Hill was promoted to brigadier general (temporary) on November 30, 1864. Although his experience had been in the infantry, Hill was transferred to Brigadier General William Hicks Jackson's division of Lieutenant General Nathan Bedford Forrest's Cavalry Corps. He cooperated with Major General William Bate's division in destroying the railroad and blockhouses between Murfreesboro and Nashville near the end of the Franklin-Nashville Campaign. In the closing months of the war, he participated in Forrest's defense against Union Army Major General James H. Wilson's raid in Alabama and Georgia. Hill was paroled at Chattanooga, Tennessee on May 16, 1865.

==Aftermath==
After the war, Hill returned to McMinnville where he again engaged in business as a merchant and practiced law. He also was president of the McMinnville and Manchester Railroad.

He was also the Mayor of McMinnville, TN. Col. Hill and Col. Savage took to the podium one day when there was a group crying out for the KKK. Both Col. Savage and Col. Hill denounced joining or supporting the KKK in the local middle Tennessee area around Warren County or any counties tangenting Warren County TN. Col. Hill spoke that the citizens and local County leadership work together for the benefit of all and did not need the KKK's help at all.

However, when 1878 arrived, so did a terrible cholera and yellow fever epidemic that affected all of Tennessee. It was so terrible that people were advised to stay away from crowds and not to assemble in large groups. This killed the hopes for a reunion of the 35th. By 1879, Hill's health was so poor that he could not organize a reunion. The reunion was to have included ex-President Jefferson Davis with an expected crowd of twenty thousand traveling to McMinnville for the festivities. Benjamin Jefferson Hill died at his home on January 5, 1880, only fifty-four years old. He was laid to rest under a large oak tree next to his baby daughter in the old City Cemetery in McMinnville. His devoted wife, Mary Vesta, lived until March 1, 1909, and became one of the last people to be interred in the old cemetery on High Street.

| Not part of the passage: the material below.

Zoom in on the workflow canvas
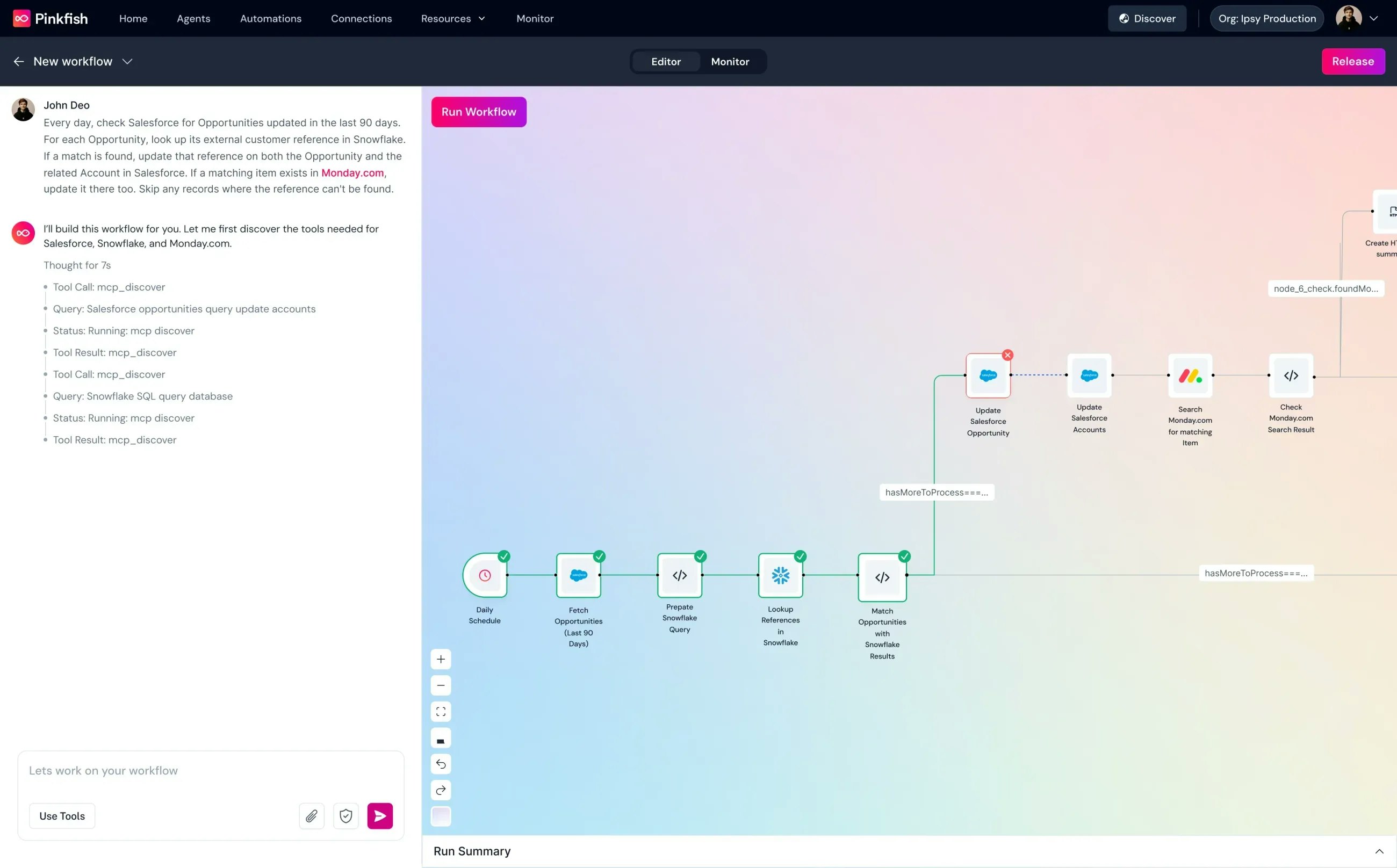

Benjamin Jefferson Hill died of yellow fever January 5, 1880, at McMinnville, Tennessee and is buried in Old City Cemetery, McMinnville. Benjamin Jefferson Hill died at his home on January 5, 1880, only fifty-four years old. He was laid to rest under a large oak tree next to his baby daughter in the old City Cemetery in McMinnville. His devoted wife, Mary Vesta, lived until March 1, 1909, and became one of the last people to be interred in the old cemetery on High Street, McMinnville TN.